Introduction to The Solr Enterprise Search Server
Solr in a Nutshell
Solr is a standalone enterprise search server with a web-services like API. You put documents in it (called "indexing") via XML over HTTP. You query it via HTTP GET and receive XML results.
- Advanced Full-Text Search Capabilities
- Optimized for High Volume Web Traffic
- Standards Based Open Interfaces - XML and HTTP
- Comprehensive HTML Administration Interfaces
- Server statistics exposed over JMX for monitoring
- Scalability - Efficient Replication to other Solr Search Servers
- Flexible and Adaptable with XML configuration
- Extensible Plugin Architecture
Solr Uses the Lucene Search Library and Extends it!
- A Real Data Schema, with Numeric Types, Dynamic Fields, Unique Keys
- Powerful Extensions to the Lucene Query Language
- Support for Dynamic Faceted Browsing and Filtering
- Advanced, Configurable Text Analysis
- Highly Configurable and User Extensible Caching
- Performance Optimizations
- External Configuration via XML
- An Administration Interface
- Monitorable Logging
- Fast Incremental Updates and Snapshot Distribution
- Distributed search with sharded index on multiple hosts
- XML and CSV/delimited-text update formats
- Easy ways to pull in data from databases and XML files from local disk and HTTP sources
- Multiple search indices
Detailed Features
Schema
- Defines the field types and fields of documents
- Can drive more intelligent processing
- Declarative Lucene Analyzer specification
- Dynamic Fields enables on-the-fly addition of new fields
- CopyField functionality allows indexing a single field multiple ways, or combining multiple fields into a single searchable field
- Explicit types eliminates the need for guessing types of fields
- External file-based configuration of stopword lists, synonym lists, and protected word lists
- Many additional text analysis components including word splitting, regex and sounds-like filters
Query
- HTTP interface with configurable response formats (XML/XSLT, JSON, Python, Ruby)
- Sort by any number of fields
- Advanced DisMax query parser for high relevancy results from user-entered queries
- Highlighted context snippets
- Faceted Searching based on unique field values and explicit queries
- Spelling suggestions for user queries
- More Like This suggestions for given document
- Constant scoring range and prefix queries - no idf, coord, or lengthNorm factors, and no restriction on the number of terms the query matches.
- Function Query - influence the score by a function of a field's numeric value or ordinal
- Date Math - specify dates relative to "NOW" in queries and updates
- Performance Optimizations
Core
- Pluggable query handlers and extensible XML data format
- Document uniqueness enforcement based on unique key field
- Batches updates and deletes for high performance
- User configurable commands triggered on index changes
- Searcher concurrency control
- Correct handling of numeric types for both sorting and range queries
- Ability to control where docs with the sort field missing will be placed
- "Luke" request handler for corpus information
Caching
- Configurable Query Result, Filter, and Document cache instances
- Pluggable Cache implementations
- Cache warming in background
- When a new searcher is opened, configurable searches are run against it in order to warm it up to avoid slow first hits.

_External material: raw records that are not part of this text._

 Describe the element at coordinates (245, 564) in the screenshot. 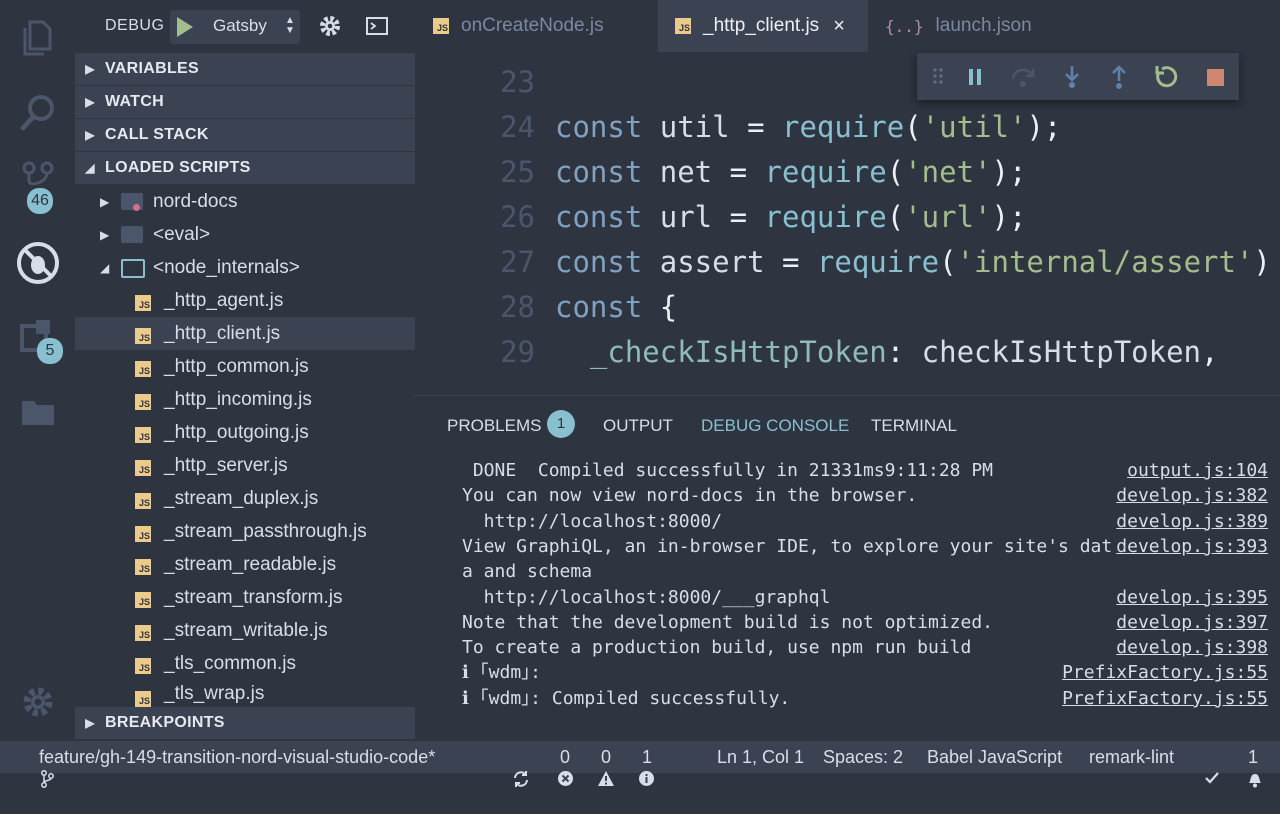

I see `script-file: JS _stream_readable.js` at that location.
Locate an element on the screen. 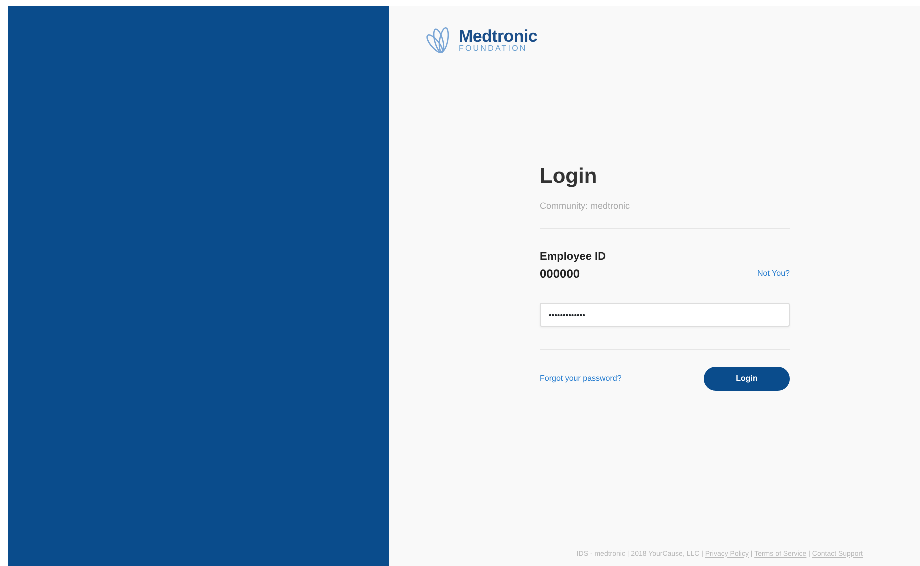 The image size is (920, 566). logo-subtitle: FOUNDATION is located at coordinates (494, 50).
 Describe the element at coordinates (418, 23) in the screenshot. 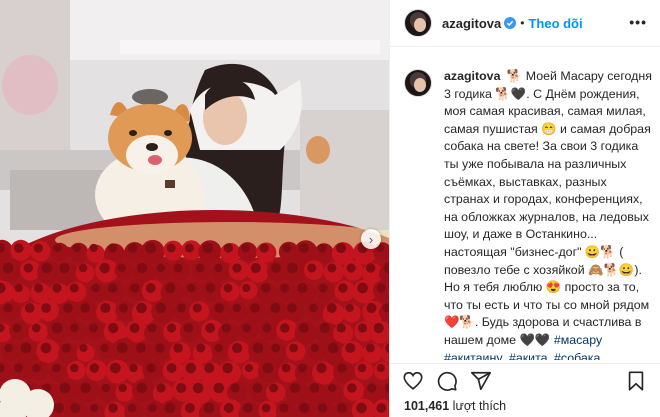

I see `avatar` at that location.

During warming, the current searcher handles live requests.
- Autowarming in background
- The most recently accessed items in the caches of the current searcher are re-populated in the new searcher, enabing high cache hit rates across index/searcher changes.
- Fast/small filter implementation
- User level caching with autowarming support
Replication
- Efficient distribution of index parts that have changed via rsync transport
- Pull strategy allows for easy addition of searchers
- Configurable distribution interval allows tradeoff between timeliness and cache utilization
Admin Interface
- Comprehensive statistics on cache utilization, updates, and queries
- Text analysis debugger, showing result of every stage in an analyzer
- Web Query Interface w/ debugging output
- parsed query output
- Lucene explain() document score detailing
- explain score for documents outside of the requested range to debug why a given document wasn't ranked higher.